→ **What to work on**: Leaving out the pictures, please reproduce exactly and only the lines from the one that contains "The width and" through the last line below.

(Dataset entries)
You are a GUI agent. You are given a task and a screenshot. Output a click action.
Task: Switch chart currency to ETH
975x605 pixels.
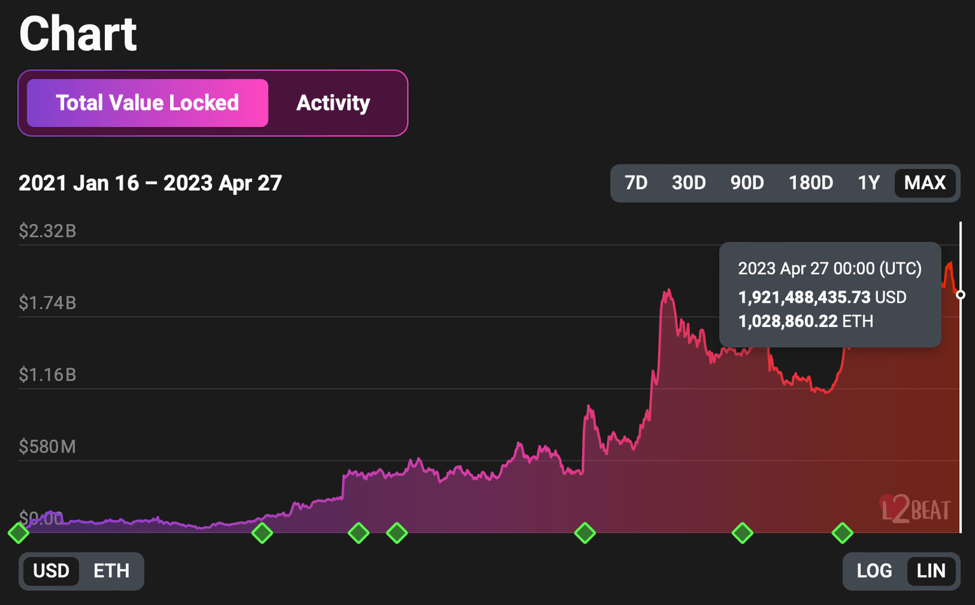[x=111, y=571]
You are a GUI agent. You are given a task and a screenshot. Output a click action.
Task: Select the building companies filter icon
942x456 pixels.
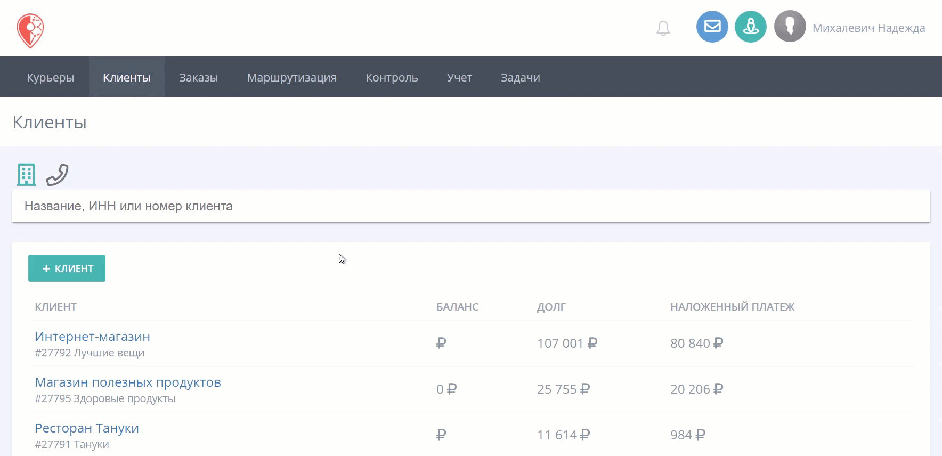[26, 175]
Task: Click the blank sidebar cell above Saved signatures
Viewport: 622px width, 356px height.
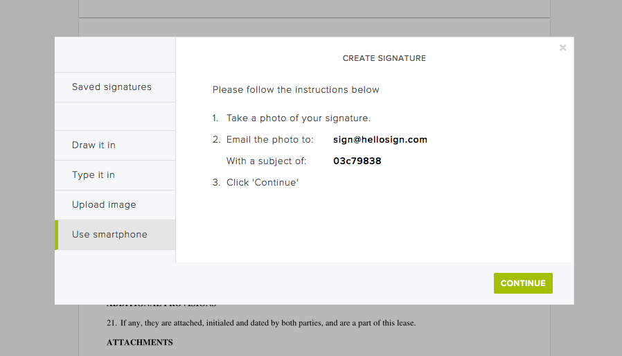Action: click(115, 55)

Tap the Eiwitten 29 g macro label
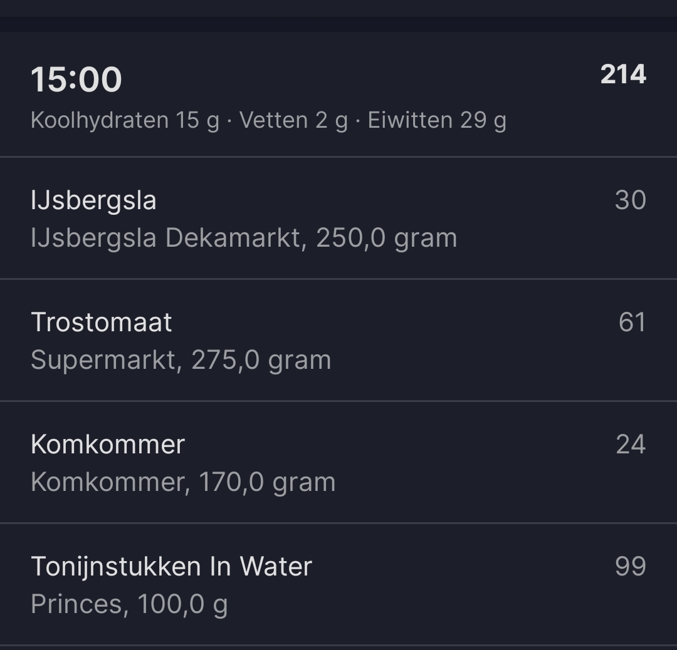click(439, 120)
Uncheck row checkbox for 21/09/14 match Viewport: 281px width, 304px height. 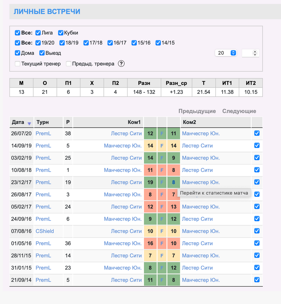257,280
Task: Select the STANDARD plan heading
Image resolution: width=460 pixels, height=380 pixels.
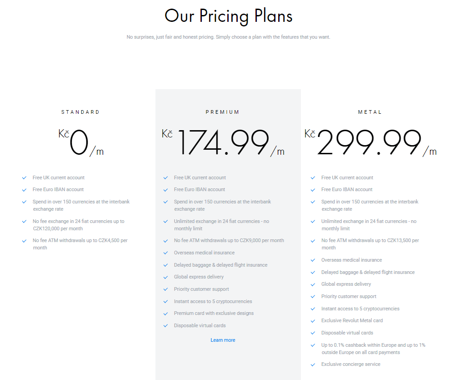Action: (x=80, y=112)
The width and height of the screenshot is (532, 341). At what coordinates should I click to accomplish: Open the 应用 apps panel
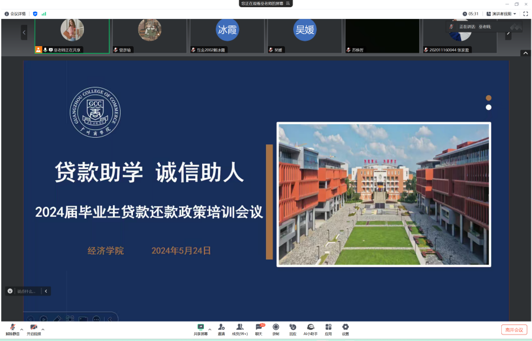[329, 329]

→ **Problem solution**:
The width and height of the screenshot is (532, 341). At what coordinates should I click to accomplish: Open the 应用 apps panel
[329, 329]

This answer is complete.